Find the lines of the listing that contain the string "computer", and return them.
*** Information shown ***
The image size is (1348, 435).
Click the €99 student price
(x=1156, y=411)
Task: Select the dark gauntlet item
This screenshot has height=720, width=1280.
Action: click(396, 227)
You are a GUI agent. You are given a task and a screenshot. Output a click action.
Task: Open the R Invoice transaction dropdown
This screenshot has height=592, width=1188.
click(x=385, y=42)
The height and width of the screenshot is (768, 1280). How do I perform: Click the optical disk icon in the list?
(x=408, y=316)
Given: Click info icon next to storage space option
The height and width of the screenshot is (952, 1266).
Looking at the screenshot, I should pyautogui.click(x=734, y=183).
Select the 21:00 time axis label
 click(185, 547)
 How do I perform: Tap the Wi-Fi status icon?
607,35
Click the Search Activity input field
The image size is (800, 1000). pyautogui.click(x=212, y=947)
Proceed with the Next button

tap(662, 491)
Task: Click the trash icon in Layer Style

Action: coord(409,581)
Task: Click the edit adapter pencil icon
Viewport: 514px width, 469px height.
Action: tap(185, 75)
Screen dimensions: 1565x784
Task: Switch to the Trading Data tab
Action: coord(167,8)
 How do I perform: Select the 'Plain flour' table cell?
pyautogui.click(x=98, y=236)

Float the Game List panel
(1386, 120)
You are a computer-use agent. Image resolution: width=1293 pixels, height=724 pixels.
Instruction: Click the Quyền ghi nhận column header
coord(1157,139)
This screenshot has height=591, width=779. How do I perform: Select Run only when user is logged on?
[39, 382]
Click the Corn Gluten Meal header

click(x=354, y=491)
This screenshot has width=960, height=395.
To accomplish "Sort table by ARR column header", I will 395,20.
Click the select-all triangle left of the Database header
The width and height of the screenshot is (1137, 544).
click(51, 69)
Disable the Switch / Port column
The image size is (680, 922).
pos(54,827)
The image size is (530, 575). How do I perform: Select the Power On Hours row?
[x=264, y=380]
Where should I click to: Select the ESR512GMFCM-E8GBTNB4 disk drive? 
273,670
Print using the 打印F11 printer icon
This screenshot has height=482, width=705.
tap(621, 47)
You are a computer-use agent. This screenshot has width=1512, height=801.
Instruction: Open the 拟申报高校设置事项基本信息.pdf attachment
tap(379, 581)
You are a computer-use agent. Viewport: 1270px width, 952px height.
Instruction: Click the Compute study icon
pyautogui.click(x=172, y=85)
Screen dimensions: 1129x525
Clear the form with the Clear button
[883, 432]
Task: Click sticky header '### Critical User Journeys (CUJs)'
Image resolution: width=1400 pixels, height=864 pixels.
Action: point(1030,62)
*** End of Information shown ***
* Written response *
You are a computer-use agent. Image resolution: width=1293 pixels, height=724 pixels.
You are a computer-use agent. This screenshot has width=1512, height=801.
You are a computer-use agent. Viewport: 1270px width, 952px height.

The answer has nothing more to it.